Comment fonctionne l’AFP en Libye ? En voici un exemple.
Dans une dépêche datée du 19 juillet 2011 [1], l’Agence France Presse annonce : « Le gros des forces de Kadhafi s’est retiré à Ras Lanouf", à une cinquantaine de kilomètres à l’ouest de Brega, a déclaré Shamseddine Abdelmolah, un porte-parole des rebelles, précisant qu’il restait 150 à 200 loyalistes bloqués sur le site pétrolier.
Brega est complètement sous le contrôle de nos forces, aidées par les tribus et les volontaires, et tout ce qui a été annoncé par le soi-disant Conseil national de transition (organe des rebelles) relève du mensonge et de la désinformation", a rétorqué lundi soir le porte-parole du régime, Moussa Ibrahim. Selon lui, les rebelles ont "tenté de reprendre la ville, mais ont été repoussés". L’AFP n’était pas en mesure mardi matin de vérifier les affirmations des deux camps sur ce point. »
Qui ment ? L’AFP affirme n’en rien savoir.
Or, la télévision nationale libyenne a diffusé toute la nuit des images en direct du centre de Brega permettant de constater, sans possibilité d’erreur, que la ville est contrôlée par les forces nationales.

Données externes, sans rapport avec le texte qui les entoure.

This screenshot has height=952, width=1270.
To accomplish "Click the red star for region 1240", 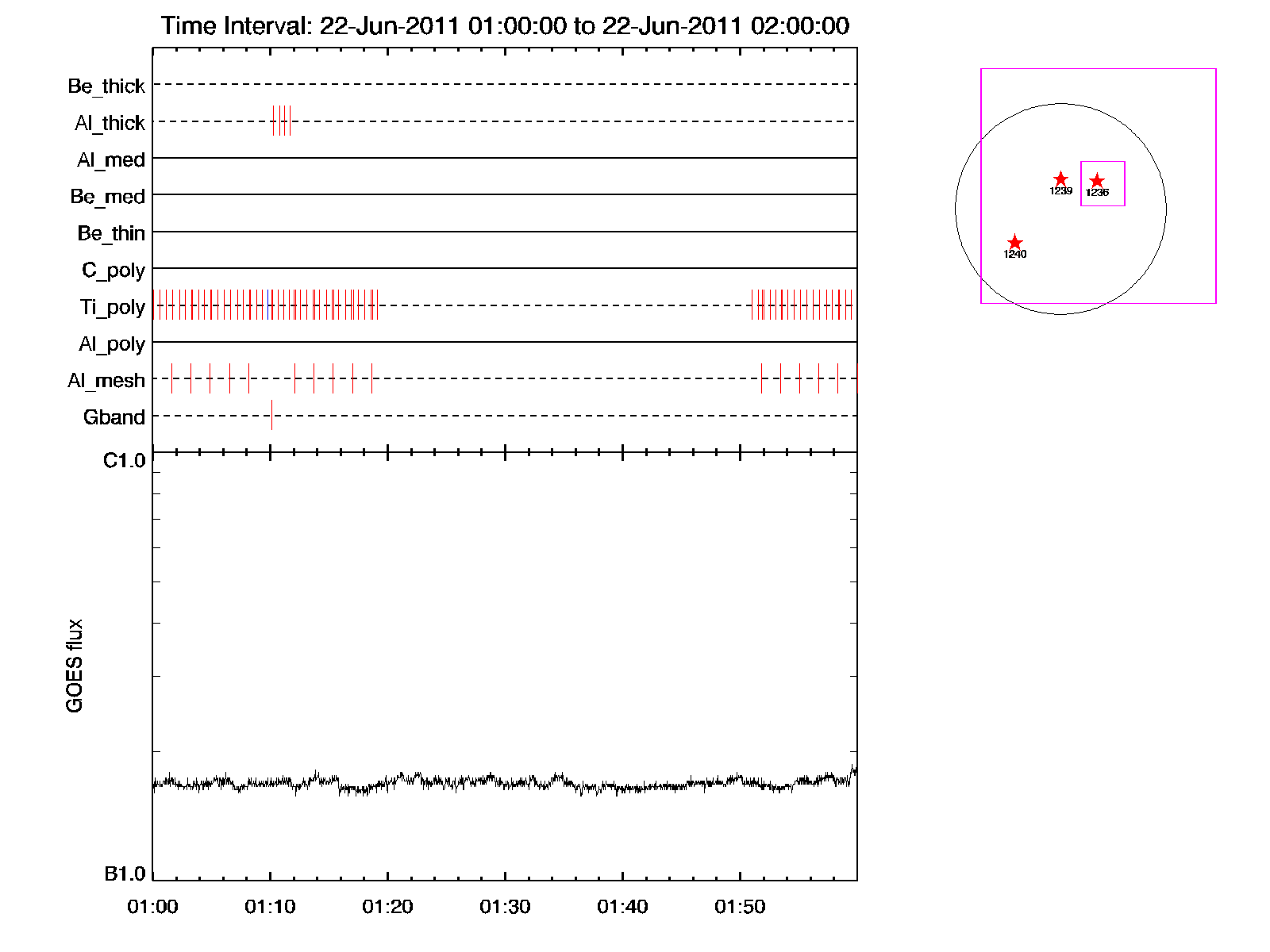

Pour faire cesser ce spectacle susceptible de démoraliser un peu plus les forces rebelles, l’OTAN a bombardé l’émetteur TV de Brega, mais la diffusion a repris une heure plus tard.
Pour créditer ce qu’elle sait donc être une intox, l’AFP poursuit dans la même dépêche en citant le ministre français de la Défense : « Je pense profondément que le compte à rebours est engagé et que, dans ce type d’opération, les choses peuvent aller plus vite qu’on ne le pense, a dit M. Longuet dans un entretien télévisé (…).
Cela bouge sur le terrain
Des femmes et des hommes qui n’ont jamais été des combattants ont décidé de s’organiser pour ne plus supporter l’autorité militaire et dictatoriale de Kadhafi et cela bouge sur le terrain après c’est vrai des semaines où des gens se sont préparés à ce qui n’était pas leur métier il y a quelques mois encore, a-t-il souligné. »
Le lecteur observera la méthode :
- la nouvelle est annoncée de manière balancée (point de vue de chacun des deux camps) ;
- l’AFP affirme mensongèrement ne pas être en mesure de trancher, renvoyant les deux camps dos-à-dos ;
- l’AFP relaie la propagande du ministre de la Défense sans la questionner. M. Longuet fait part de sa conviction ("On va gagner…") qui peut ainsi se substituer aux faits.